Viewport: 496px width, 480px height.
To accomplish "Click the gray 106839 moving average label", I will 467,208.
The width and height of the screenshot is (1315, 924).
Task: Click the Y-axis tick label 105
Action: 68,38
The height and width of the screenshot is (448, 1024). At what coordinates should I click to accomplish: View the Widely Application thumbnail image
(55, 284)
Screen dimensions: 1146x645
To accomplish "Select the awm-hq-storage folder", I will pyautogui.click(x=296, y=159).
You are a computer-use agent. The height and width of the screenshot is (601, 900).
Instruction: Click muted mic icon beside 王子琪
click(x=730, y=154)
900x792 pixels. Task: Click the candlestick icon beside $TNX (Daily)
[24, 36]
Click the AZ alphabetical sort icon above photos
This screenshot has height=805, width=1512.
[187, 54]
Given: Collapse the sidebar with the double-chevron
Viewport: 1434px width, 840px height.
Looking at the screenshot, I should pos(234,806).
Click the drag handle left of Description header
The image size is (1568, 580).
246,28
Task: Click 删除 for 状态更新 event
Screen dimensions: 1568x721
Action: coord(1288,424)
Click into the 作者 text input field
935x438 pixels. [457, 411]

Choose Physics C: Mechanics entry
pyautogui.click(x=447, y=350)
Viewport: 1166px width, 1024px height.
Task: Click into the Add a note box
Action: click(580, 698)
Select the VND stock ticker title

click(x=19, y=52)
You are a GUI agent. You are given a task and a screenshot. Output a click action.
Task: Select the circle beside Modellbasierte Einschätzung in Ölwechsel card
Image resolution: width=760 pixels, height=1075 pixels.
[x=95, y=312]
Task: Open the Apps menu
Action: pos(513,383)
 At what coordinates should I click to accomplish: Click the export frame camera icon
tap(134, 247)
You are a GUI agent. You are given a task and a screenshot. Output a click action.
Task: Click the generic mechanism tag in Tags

------------------------------------

Task to carry out. Print these lines exactly as they appear, from the first one through the last.

The answer.
Viewport: 496px width, 480px height.
To accomplish "Click the gray 106839 moving average label", I will 467,208.
The width and height of the screenshot is (1315, 924).
Task: Click the Y-axis tick label 105
Action: 68,38
The height and width of the screenshot is (448, 1024). At what coordinates should I click to accomplish: View the Widely Application thumbnail image
(55, 284)
Screen dimensions: 1146x645
To accomplish "Select the awm-hq-storage folder", I will pyautogui.click(x=296, y=159).
You are a computer-use agent. The height and width of the screenshot is (601, 900).
Instruction: Click muted mic icon beside 王子琪
click(x=730, y=154)
900x792 pixels. Task: Click the candlestick icon beside $TNX (Daily)
[24, 36]
Click the AZ alphabetical sort icon above photos
This screenshot has height=805, width=1512.
[187, 54]
Given: Collapse the sidebar with the double-chevron
Viewport: 1434px width, 840px height.
Looking at the screenshot, I should pos(234,806).
Click the drag handle left of Description header
The image size is (1568, 580).
246,28
Task: Click 删除 for 状态更新 event
Screen dimensions: 1568x721
Action: coord(1288,424)
Click into the 作者 text input field
935x438 pixels. [457, 411]

Choose Physics C: Mechanics entry
pyautogui.click(x=447, y=350)
Viewport: 1166px width, 1024px height.
Task: Click into the Add a note box
Action: click(580, 698)
Select the VND stock ticker title

click(x=19, y=52)
You are a GUI agent. You are given a task and a screenshot. Output a click action.
Task: Select the circle beside Modellbasierte Einschätzung in Ölwechsel card
Image resolution: width=760 pixels, height=1075 pixels.
[x=95, y=312]
Task: Open the Apps menu
Action: pos(513,383)
 At what coordinates should I click to accomplish: Click the export frame camera icon
tap(134, 247)
You are a GUI agent. You are given a task and a screenshot. Output a click action.
Task: Click the generic mechanism tag in Tags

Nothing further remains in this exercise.